• [Task to complete] Please tell how many of the lines below contain "sidebar", using only a number.

START Data supplied

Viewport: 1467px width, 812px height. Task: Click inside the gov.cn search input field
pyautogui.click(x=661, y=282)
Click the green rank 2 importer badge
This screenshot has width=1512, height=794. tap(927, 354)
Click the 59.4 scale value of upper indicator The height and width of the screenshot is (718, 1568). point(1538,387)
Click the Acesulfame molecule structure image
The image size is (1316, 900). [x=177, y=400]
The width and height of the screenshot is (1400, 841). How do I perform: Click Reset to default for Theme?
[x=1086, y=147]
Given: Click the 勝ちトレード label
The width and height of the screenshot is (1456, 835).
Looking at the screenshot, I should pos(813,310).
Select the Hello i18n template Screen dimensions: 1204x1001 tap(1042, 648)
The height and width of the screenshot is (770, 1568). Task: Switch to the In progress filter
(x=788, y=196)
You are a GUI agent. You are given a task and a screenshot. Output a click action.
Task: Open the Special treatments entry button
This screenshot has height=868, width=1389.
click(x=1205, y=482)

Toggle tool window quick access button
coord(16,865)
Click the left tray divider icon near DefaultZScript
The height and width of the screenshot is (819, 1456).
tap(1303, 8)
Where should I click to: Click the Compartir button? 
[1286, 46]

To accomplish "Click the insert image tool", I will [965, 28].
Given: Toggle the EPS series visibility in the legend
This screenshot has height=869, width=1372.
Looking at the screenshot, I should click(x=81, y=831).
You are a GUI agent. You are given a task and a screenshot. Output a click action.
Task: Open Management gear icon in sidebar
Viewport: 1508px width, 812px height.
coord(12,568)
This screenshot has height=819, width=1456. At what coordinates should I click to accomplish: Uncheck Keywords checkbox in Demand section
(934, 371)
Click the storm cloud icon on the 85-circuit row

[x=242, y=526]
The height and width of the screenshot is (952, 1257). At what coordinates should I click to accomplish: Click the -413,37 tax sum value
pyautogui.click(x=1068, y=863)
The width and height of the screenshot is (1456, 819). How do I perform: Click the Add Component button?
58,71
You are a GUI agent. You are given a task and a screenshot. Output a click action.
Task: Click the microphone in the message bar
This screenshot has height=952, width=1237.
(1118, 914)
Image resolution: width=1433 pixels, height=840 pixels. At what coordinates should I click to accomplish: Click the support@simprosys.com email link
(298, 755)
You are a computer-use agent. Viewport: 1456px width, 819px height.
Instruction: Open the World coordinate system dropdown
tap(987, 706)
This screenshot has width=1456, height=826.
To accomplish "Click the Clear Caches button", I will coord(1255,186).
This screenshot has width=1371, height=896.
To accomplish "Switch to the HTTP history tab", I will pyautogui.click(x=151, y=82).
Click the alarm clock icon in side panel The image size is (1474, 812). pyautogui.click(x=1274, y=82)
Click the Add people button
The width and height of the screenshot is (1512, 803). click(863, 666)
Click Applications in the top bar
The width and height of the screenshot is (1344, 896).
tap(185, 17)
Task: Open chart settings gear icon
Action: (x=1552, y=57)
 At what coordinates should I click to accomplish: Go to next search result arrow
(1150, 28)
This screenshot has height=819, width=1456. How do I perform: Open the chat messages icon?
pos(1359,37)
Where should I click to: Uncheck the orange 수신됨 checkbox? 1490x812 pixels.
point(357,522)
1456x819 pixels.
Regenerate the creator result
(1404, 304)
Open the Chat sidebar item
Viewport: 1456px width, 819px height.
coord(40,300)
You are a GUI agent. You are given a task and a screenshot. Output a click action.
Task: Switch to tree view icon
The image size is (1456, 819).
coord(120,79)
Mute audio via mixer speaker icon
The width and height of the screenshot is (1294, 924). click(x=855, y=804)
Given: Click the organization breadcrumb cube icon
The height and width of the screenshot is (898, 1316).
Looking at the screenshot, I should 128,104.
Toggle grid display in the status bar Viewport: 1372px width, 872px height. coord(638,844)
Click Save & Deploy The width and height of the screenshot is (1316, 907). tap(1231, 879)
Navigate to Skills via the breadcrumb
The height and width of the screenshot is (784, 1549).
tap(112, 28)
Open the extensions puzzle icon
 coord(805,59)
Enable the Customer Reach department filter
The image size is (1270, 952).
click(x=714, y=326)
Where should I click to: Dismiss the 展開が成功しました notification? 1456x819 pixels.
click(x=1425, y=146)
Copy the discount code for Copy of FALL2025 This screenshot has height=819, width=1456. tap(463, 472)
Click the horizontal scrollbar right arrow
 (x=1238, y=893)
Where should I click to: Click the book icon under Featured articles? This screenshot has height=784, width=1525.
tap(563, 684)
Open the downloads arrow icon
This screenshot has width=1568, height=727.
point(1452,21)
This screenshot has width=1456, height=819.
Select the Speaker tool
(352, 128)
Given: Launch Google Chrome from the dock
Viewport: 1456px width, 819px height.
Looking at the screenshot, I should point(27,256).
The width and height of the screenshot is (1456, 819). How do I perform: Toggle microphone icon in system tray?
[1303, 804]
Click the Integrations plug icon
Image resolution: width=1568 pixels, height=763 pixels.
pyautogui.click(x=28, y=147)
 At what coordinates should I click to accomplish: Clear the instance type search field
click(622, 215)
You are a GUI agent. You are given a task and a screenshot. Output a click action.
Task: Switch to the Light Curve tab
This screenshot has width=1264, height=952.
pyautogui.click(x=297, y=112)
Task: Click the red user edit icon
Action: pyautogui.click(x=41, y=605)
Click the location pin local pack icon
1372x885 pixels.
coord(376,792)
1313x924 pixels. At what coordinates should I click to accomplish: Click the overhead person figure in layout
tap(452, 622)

END Data supplied

• [Reply to the task] 2